Injuries and occupational hazards in various organizations account for high levels of costs and reduction in profits and revenues (Frenkel, Dufey and Hommel 120). The costs incurred result from compensation of workers for injuries at work and time spent away from work by the injured workers. Therefore, an organization that effectively creates mechanisms to reduce risks minimizes compensation costs and ensures employees spend little time away from work. The realization of this object can be achieved through risk management as demonstrated by Target, Disney and ServiceMaster.

Target Corporation is a retail company that had experienced high levels of compensation claims from its employees. The company devised a mechanism to reduce the claims by creating an effective system that reduced risk and increased workers’ productivity. The company created an electronic form that was custom designed to meet the company’s needs. This form ensures that all the cases that would lead to compensation claims are promptly reported for adequate attention. Once an incident is reported, a nurse who is available throughout is informed and offers assistance to the retail workers on how to administer treatment. In addition, the company ensures that the nurse is empowered to offer assistance through a fax or email, which ensures that employees have a flexible method to obtain help. The organization has also established an internal claims department that deals with cases that have a potential for claims. The electronic form helps the company identify the cases that can be handled by the claims department. In addition, it has sought the  assistance of another organization to deal with the cases that its claims department cannot handle. Through the internal and external systems, Target Corporation has increased the scope of its capabilities to reduce the costs associated with claims. The final strategy used by the company is the creation of a return to work program, which helps employees involved in injurious incidents get back quickly.
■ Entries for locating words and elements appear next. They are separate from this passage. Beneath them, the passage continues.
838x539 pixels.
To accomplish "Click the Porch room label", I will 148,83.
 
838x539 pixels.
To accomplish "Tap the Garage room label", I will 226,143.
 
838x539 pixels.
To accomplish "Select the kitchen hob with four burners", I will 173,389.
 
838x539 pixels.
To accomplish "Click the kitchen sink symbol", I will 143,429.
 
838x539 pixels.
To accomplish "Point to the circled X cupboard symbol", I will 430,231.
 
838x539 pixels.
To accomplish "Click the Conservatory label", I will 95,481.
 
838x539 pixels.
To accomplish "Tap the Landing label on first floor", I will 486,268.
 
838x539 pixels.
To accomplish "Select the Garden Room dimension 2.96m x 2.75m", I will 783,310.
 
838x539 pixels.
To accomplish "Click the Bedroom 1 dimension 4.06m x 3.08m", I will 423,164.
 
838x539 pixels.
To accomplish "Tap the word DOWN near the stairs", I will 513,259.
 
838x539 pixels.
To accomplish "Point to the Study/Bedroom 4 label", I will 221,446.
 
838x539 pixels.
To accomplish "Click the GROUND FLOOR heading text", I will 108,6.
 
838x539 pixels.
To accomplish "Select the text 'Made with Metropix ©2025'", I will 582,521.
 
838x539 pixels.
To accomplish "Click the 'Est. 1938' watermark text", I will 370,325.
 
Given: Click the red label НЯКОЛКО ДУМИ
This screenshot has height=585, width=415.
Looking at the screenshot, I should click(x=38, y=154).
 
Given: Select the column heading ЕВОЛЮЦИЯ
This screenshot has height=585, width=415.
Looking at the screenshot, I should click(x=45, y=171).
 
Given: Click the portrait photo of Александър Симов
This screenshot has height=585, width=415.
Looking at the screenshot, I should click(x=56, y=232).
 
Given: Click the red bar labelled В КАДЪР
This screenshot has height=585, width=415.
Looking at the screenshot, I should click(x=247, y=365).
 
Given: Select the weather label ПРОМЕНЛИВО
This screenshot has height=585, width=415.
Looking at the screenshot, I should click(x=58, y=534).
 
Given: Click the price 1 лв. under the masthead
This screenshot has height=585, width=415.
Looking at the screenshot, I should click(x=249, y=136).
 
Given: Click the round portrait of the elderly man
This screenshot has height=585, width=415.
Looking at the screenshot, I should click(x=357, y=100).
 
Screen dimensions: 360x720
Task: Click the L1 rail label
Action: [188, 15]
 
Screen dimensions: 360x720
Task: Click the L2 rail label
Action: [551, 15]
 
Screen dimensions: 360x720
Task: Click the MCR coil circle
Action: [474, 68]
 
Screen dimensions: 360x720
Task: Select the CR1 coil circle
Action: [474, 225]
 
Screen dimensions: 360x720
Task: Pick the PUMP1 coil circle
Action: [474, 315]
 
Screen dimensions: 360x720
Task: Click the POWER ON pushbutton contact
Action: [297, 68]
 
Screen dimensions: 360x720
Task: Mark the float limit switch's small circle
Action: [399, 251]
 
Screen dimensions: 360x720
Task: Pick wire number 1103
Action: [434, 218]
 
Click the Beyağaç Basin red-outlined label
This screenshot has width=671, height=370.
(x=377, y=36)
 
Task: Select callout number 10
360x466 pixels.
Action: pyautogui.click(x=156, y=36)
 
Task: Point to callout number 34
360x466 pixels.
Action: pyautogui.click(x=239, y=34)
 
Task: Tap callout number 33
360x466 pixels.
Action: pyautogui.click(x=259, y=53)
The programs ensure that the employees get the correct match between their capabilities and duties. From the program, the company increases productivity of employees and reduces the time spent away from work.

ServiceMaster is a company that offers an assortment of services such as cleaning, landscaping, pest control, lawn care, disaster recovery and furniture repair. With such activities within its portfolio, the workers are exposed to various risks that may lead to compensation claims. To shield itself from costs that result from employees’ compensation claims, the company conducted a risk audit, which identified the areas of concern for safety issues. The audit provided the company with recommendations that lead to an overhaul it its organizational culture. The company recognized the importance of its employees and decided to focus on their safety as a means to improve performance. The company created a philosophy called the ‘captain of the ship, where managers at all levels are responsible for their employees’ safety. The company has empowered its employees to report when they realize that the workplace is unsafe. Therefore, employees have the right to refuse to work in an environment that is unsafe. An arrangement like this has ensured a reduction in accidents, which translates to reduced compensation claims. Another strategy that the company has used to reduce risk is creating a compensation program for people who have performed excellently in keeping employees safe (Schneider 55). The compensation program creates a culture that recognizes the importance of employees’ safety and motivates them to improve the work environment. The company has also established a continuous audit process that regularly identifies areas that can be improved, performance reporting and alternative risk management strategies.

Disney is an enormous organization with diverse product lines across industries. As such, there is an increased need to monitor its risk management strategies and programs. The company’s success relies on its worldwide reputation, which means that any form of neglect to its employees would ruin the reputation. Therefore, the company has created a top to bottom approach to risk management, which reduces the occurrence of injuries to the employees. Consequently, the company has managed to reduce the costs caused by compensation of injured employees. The executive managers ensure that the risk management program is effectively communicated down the organization channel. The company requires lower level managers to report any incidents that may lead to injuries promptly. The reporting system is linked to the company’s safety management program that ensures that all reported incidents never occur in the future. The company is, therefore, able to build its risk management strategies based on the past incidents while exploring other new risky factors. The second strategy created by the company is developing various technologies to reduce injuries. One the specific strategies include the ‘shoes for crews’ program where the company has created its shoe manufacturing line to reduce falls and slips.

From the analysis, one similarity between the three companies is the creation of risk management programs, which reduces compensation claims and the costs associated with it. On the other hand, each company has other different strategies depending on its contingent situation and line of operation.

Works Cited

Frenkel Michael, Dufey Gunter, & Hommel, Ulrich. Risk Management: Challenge and Opportunity. New York: Springer, 2005. Print.

Schneider, Anderson. Strategic Risk Management Practice: How to Deal Effectively with Major Corporate Exposures. Cambridge: Cambridge University Press, 2010. Print.